**DATA**
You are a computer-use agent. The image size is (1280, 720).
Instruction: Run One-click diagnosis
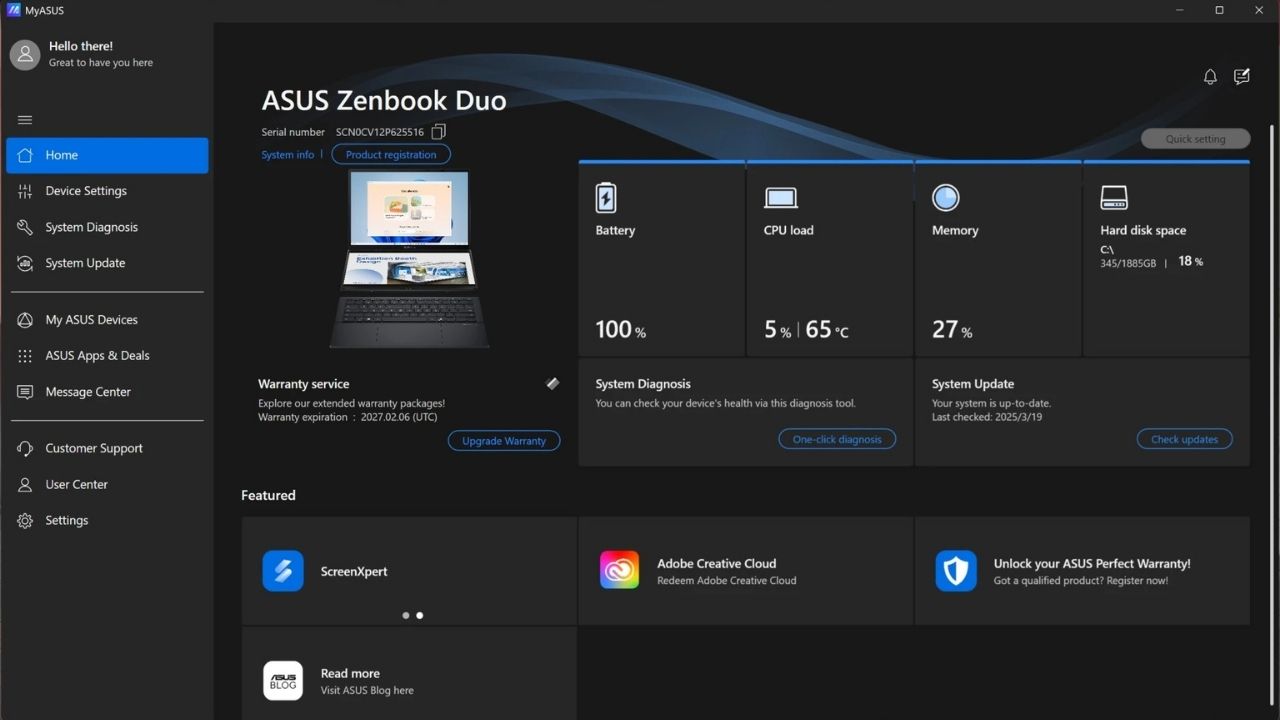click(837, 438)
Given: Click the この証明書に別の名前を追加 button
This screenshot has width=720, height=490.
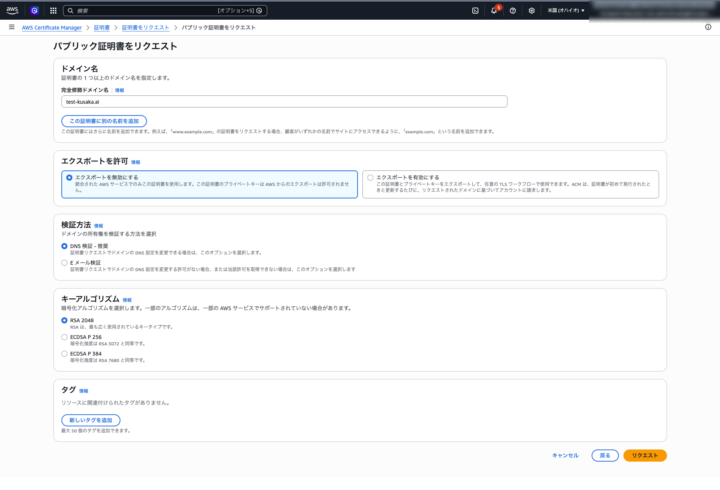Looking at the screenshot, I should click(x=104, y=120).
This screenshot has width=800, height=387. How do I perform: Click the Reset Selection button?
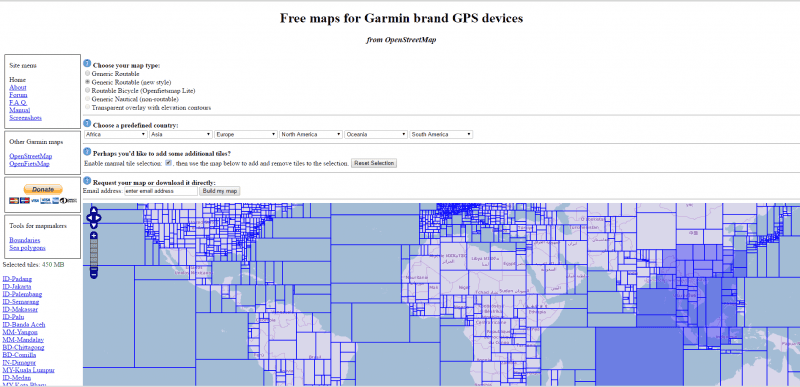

==

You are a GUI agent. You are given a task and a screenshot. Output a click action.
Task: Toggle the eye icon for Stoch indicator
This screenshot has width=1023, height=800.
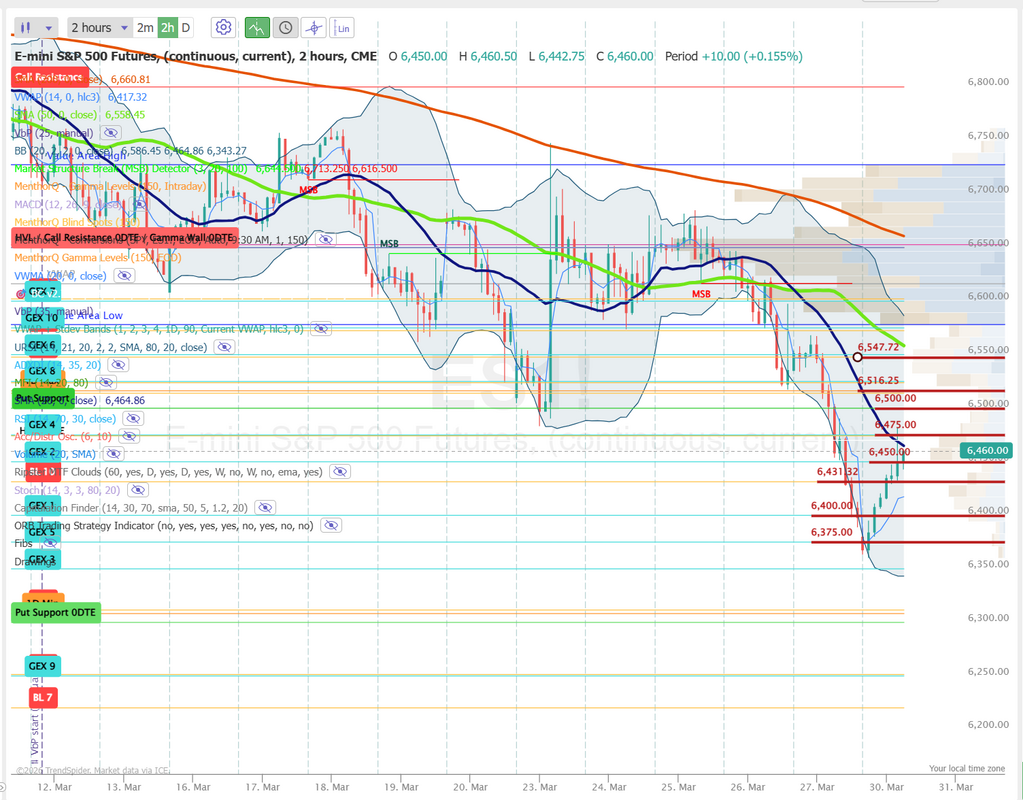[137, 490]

**TASK TO COMPLETE**
Set down exactly the lines above, from the line containing "You are a computer-use" through the line containing "This screenshot has width=800, height=387.". Skip the pictures.

**WRITTEN RESPONSE**
You are a computer-use agent. The image size is (1280, 720).
Instruction: Run One-click diagnosis
click(837, 438)
Given: Click the この証明書に別の名前を追加 button
This screenshot has width=720, height=490.
Looking at the screenshot, I should click(x=104, y=120).
This screenshot has width=800, height=387. How do I perform: Click the Reset Selection button?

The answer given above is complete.